Exercise goal ::
Using the listing below, copy exactly the lines from the one containing "Viewport: 945px width, 480px height." to the one containing "Click CIF / FOB / Tank-to-Tank cell", both lines included, and no others.

Material shown ::
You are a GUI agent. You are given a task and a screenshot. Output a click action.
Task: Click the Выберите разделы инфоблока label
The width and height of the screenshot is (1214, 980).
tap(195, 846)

* * *

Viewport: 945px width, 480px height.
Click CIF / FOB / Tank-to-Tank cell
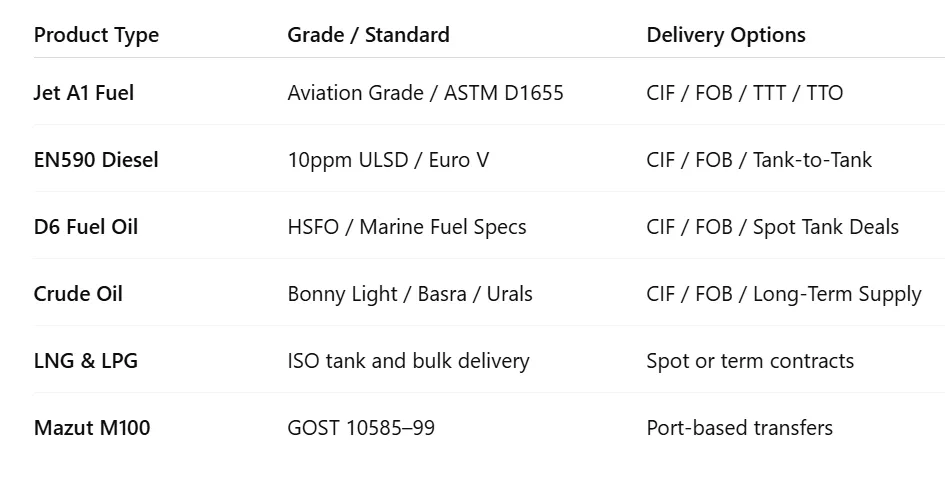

---

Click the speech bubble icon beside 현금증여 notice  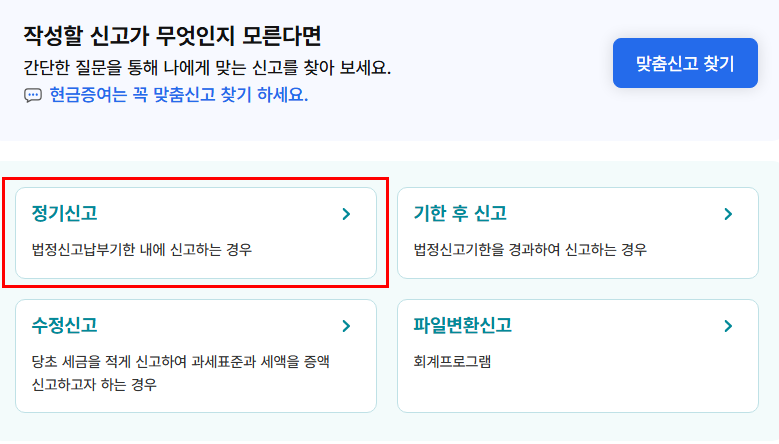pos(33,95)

Answer to this exercise ::
Viewport: 945px width, 480px height.
Click CIF / FOB / Tank-to-Tank cell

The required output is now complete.